(EXTRACTED DATA Opens)
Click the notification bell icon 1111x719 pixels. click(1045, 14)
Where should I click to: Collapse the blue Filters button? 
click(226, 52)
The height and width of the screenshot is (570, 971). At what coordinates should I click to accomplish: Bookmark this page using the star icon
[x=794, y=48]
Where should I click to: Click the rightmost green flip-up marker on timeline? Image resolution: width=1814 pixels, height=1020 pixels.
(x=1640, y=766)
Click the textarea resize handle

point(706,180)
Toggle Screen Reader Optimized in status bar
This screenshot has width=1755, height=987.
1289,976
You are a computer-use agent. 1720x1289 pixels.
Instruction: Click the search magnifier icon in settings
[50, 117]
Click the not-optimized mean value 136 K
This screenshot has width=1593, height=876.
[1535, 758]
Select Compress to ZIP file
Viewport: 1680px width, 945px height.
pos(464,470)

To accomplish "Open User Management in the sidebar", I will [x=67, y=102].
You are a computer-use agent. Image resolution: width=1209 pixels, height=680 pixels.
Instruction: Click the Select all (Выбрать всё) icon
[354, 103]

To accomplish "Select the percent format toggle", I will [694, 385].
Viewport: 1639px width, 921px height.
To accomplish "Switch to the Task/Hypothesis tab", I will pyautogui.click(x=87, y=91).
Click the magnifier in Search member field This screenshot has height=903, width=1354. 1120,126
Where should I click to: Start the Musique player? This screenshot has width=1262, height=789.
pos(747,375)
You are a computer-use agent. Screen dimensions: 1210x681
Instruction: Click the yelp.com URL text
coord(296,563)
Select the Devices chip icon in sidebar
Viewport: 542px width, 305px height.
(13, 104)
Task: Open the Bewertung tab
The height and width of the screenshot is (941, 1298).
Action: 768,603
(EXTRACTED DATA Closes)
◆ WHAT IS REQUIRED
Your task is to quote all of the data word for word.

◆ EXERCISE RESPONSE
Click the notification bell icon 1111x719 pixels. click(1045, 14)
Where should I click to: Collapse the blue Filters button? 
click(226, 52)
The height and width of the screenshot is (570, 971). At what coordinates should I click to accomplish: Bookmark this page using the star icon
[x=794, y=48]
Where should I click to: Click the rightmost green flip-up marker on timeline? Image resolution: width=1814 pixels, height=1020 pixels.
(x=1640, y=766)
Click the textarea resize handle

point(706,180)
Toggle Screen Reader Optimized in status bar
This screenshot has width=1755, height=987.
1289,976
You are a computer-use agent. 1720x1289 pixels.
Instruction: Click the search magnifier icon in settings
[50, 117]
Click the not-optimized mean value 136 K
This screenshot has width=1593, height=876.
[1535, 758]
Select Compress to ZIP file
Viewport: 1680px width, 945px height.
pos(464,470)

To accomplish "Open User Management in the sidebar", I will [x=67, y=102].
You are a computer-use agent. Image resolution: width=1209 pixels, height=680 pixels.
Instruction: Click the Select all (Выбрать всё) icon
[354, 103]

To accomplish "Select the percent format toggle", I will [694, 385].
Viewport: 1639px width, 921px height.
To accomplish "Switch to the Task/Hypothesis tab", I will pyautogui.click(x=87, y=91).
Click the magnifier in Search member field This screenshot has height=903, width=1354. 1120,126
Where should I click to: Start the Musique player? This screenshot has width=1262, height=789.
pos(747,375)
You are a computer-use agent. Screen dimensions: 1210x681
Instruction: Click the yelp.com URL text
coord(296,563)
Select the Devices chip icon in sidebar
Viewport: 542px width, 305px height.
(13, 104)
Task: Open the Bewertung tab
The height and width of the screenshot is (941, 1298).
Action: 768,603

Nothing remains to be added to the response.